------ Verilen metin

Hikaye, ailenin babası olan Esmail‘in ömrü boyunca kendisini aşağılayarak istismar eden yaşıtları ve büyükleri tarafından saygı görmek istemesi etrafında dönüyor. Bir kuzenin ölümünden sonra “aile reisi” olması için seçilince, Esmail yıllarca en altlarında olduğu aile hiyerarşisinin zirvesine çıkmak için bir şans yakalar. Fakat bunun için öncelikle ailenin gelenekleri gereği cömert bir miktarda ödeme yapması gerekmektedir. Esmail, ailesinin yaşadığı sefalet ve yoksulluğu bir an olsun düşünmeden, onu yıllarca aşağılayan bu insanların sömürüsünü kabul eder. Onun için çocuklarının bir iş kurması, ailelerini geçindirmesi değil, kendisine 70’inden sonra gösterilecek olan saygı önemlidir.
Leila ise bu geleneklerin tamamen bir saçmalıktan ibaret olduğunu defalarca dile getirerek, babasını parayı bencil bir şekilde aile reisi olmak için değil, çocuklarının ortak bir iş kurabilmesi için depozito olarak kullanması gerektiği konusunda ısrar ediyor. Kırk yaşındaki Leila, anne ve babasına bakmak için iş bulma bürosunda oldukça zor bir işte çalıştığı yetmezmiş gibi, evin tüm sorumluluğunu da kendi üstlenmek zorunda. İş, yemek, temizlik, çocuklar, işsiz olmanın bir alışkanlık haline geldiği tembel kardeşleri için bir gelecek planı kurmak…bunların hepsini sırtını yaslayabileceği kimsesi olmadan tek başına yapmaya çalışıyor.
Kardeşleri için bir gelecek planı kurmaya çalışırken, aynı zamanda kendi geleceği içinde kaygıları olduğunu görüyoruz. Erkek egemen bir toplumda yaşayan bu ailede, aslında liderlik rolünü üstlenen kişi Leila. Tek başına bir ahlaki pusula niteliği taşıyan bu karakter, hiçbir zaman tamamen sempatik bir kişi olarak karşımıza çıkmıyor. Roustayi, hiçbir karakterin tamamen beyaz veya tamamen siyah olmasına izin vermemiş, herkesin içinde taşıdığı sırları ve insanlığı var. Bunlar otaya döküldükçe, seyirci her bir karaktere empati yapmakta güçlük çekmiyor.

------------
------ Sağlanan kayıtlar

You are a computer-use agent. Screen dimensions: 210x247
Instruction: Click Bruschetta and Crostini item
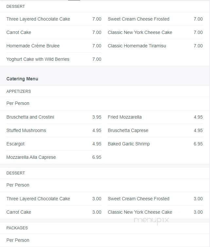pyautogui.click(x=30, y=117)
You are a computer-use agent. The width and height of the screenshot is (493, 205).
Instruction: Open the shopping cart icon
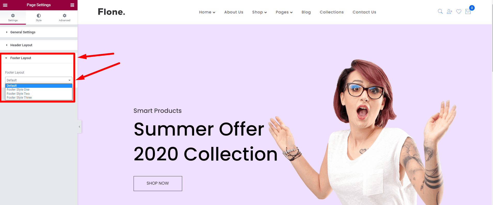468,11
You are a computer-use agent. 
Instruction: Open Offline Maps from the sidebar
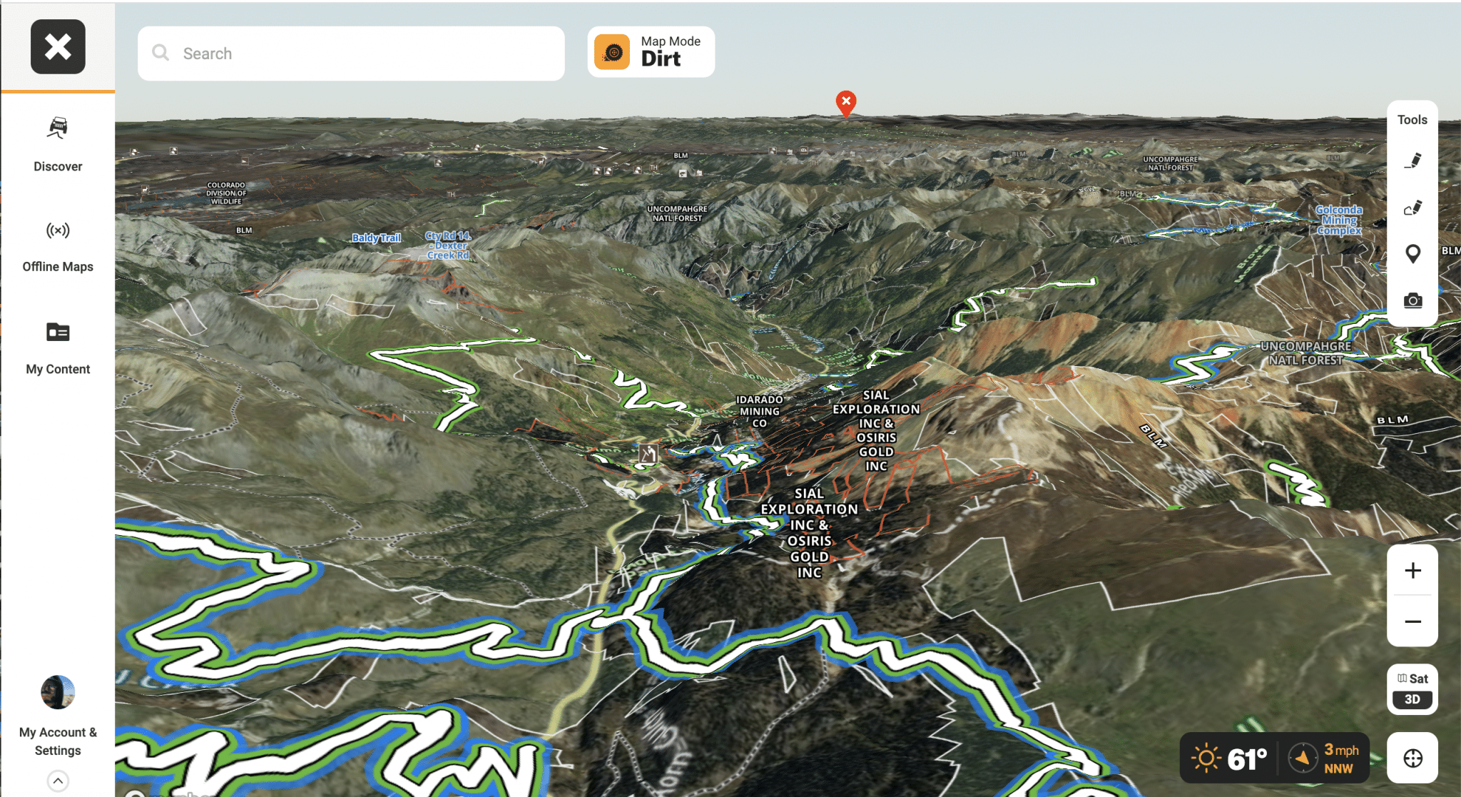pyautogui.click(x=57, y=230)
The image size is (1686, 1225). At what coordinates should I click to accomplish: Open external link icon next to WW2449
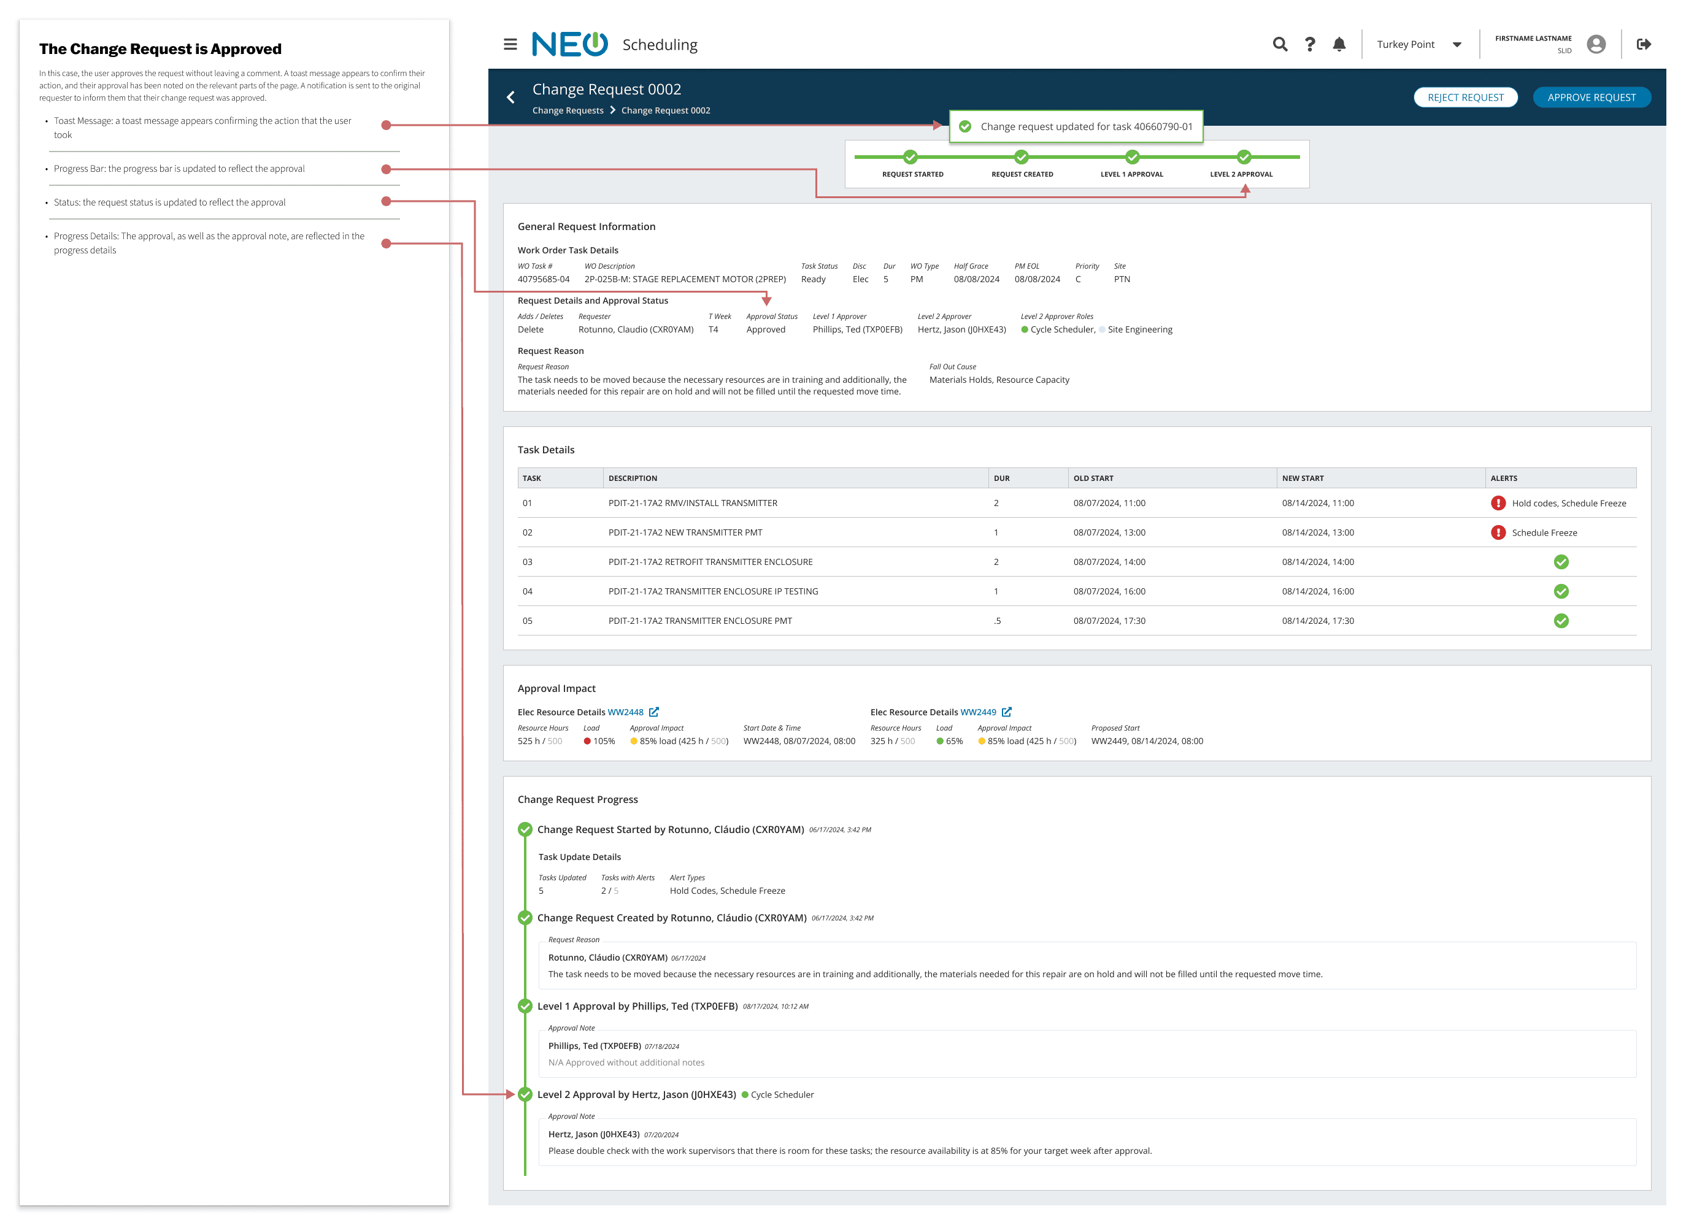click(x=1006, y=712)
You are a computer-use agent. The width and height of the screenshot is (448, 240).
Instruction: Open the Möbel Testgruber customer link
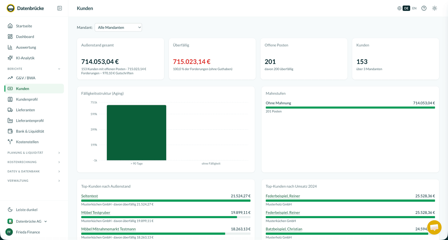(96, 213)
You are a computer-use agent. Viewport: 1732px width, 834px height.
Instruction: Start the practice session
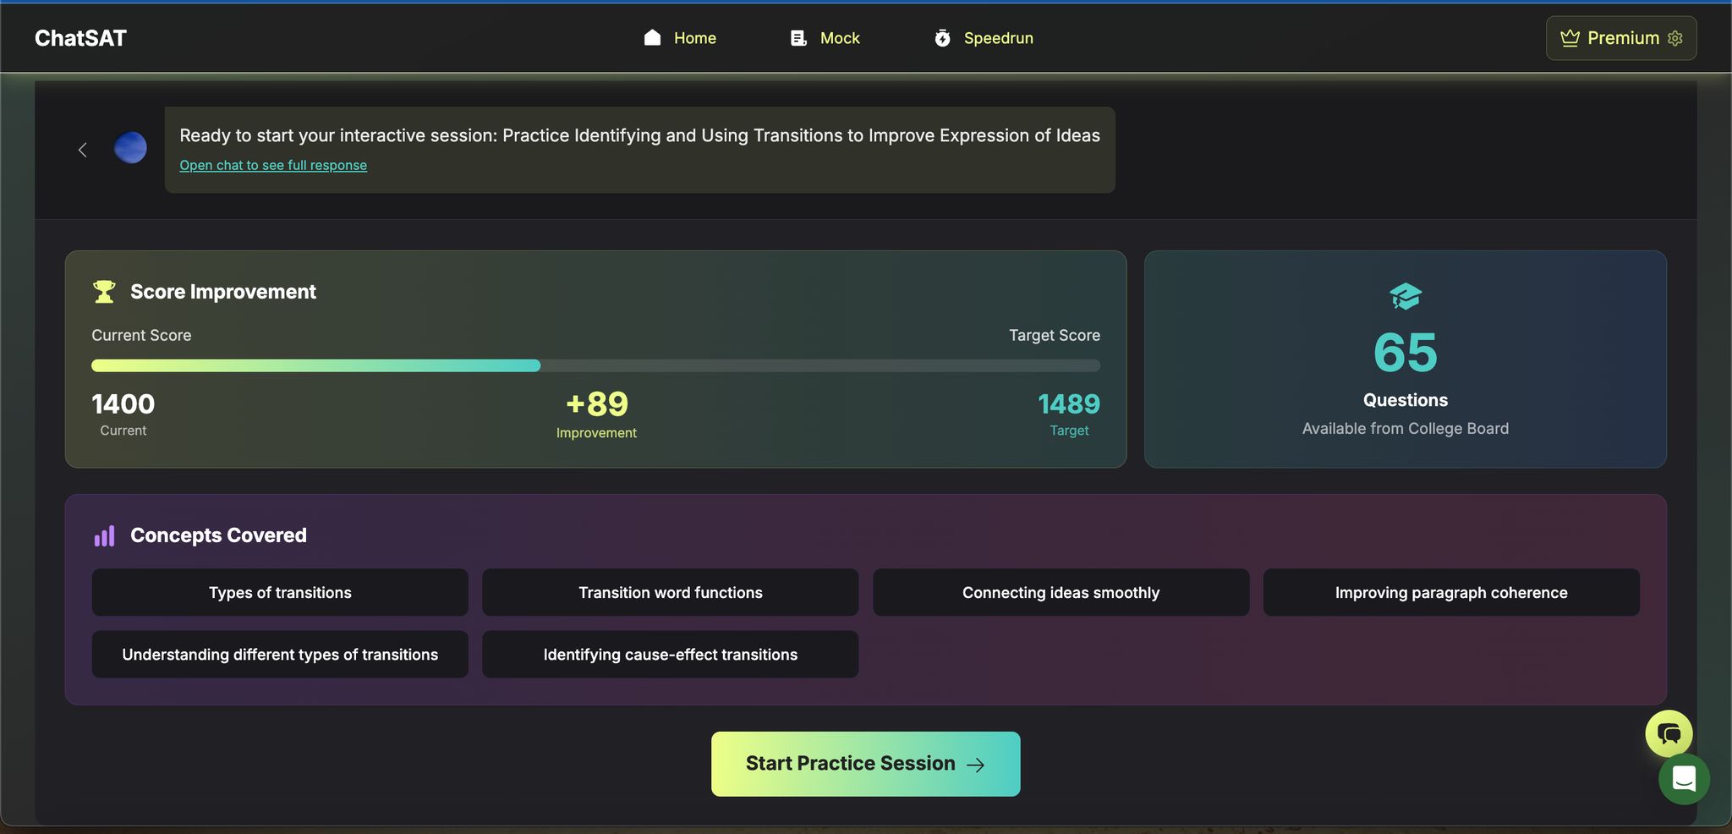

------------

— Verilen görev A —
Esmail ve Leila'nın hikâyesini anlatan metne göre Leila kaç yaşında?
— Verilen görev B —
Esmail ve Leila'nın hikâyesini anlatan metni son cümlesinden sonra devam ettirerek yazar mısın?

— Alıştırma sonucu A —
Leila kırk yaşında.

— Alıştırma sonucu B —
Leila, Ali Reza’yı üç erkek kardeşi ile alışveriş merkezindeki dükkanı almaya ikna etmekte başarılı olur, fakat banka kredisini almak için para bulmaları gerekmektedir. Bu para hali hazırda babalarında varken, Esmail bu parayı ailenin reisi olmak için harcamayı kafaya koymuştur. Babasının, kardeşlerine dürüst bir iş kurmak için harcaması gereken parayı kendi egosunu tatmin etmek için heba edeceği fikri Leila’yı çileden çıkartır. Leila’nın babasına ve kaderlerine razı gelen kardeşlerine karşı duyduğu öfke, onlar kendilerini kurtarsın diye durmadan çabalamasının yorgunluğu, filmin duygusal enerjisini oluşturuyor. Düğün sahnesine kadar bu duygular artarak doruk noktasına tırmanıyor. Alidoosti’nin düğünden sonra babasıyla hesaplaştığı sahne, bu harika oyuncu kadrosu içindeki en güçlü performans.
“Sefil hayatlarımıza katlanmak zorunda olduğumuzu asla bilemezdik.”
Bir mağaza açmak, soyut olarak yeterince sağlam bir plan gibi görünse de, iki buçuk saat boyunca bize çeşitli yönleri ile gösterilen bu olgunlaşmamış ve her yönleri ile sorumsuz dört erkek kardeşin işi batıracağını düşünüyoruz. Bu erkeklerden herhangi biri bir iş kurup onu yürütmek hakkında ne biliyor? Ekranda göründükleri sürede tek yaptıkları şey tartışıp, şikayet etmek. Bu yüzden Leila gibi birinin onlara emirler vermesine, onları organize etmesine, onları ortak bir fikirde toplamasına muhtaçlar.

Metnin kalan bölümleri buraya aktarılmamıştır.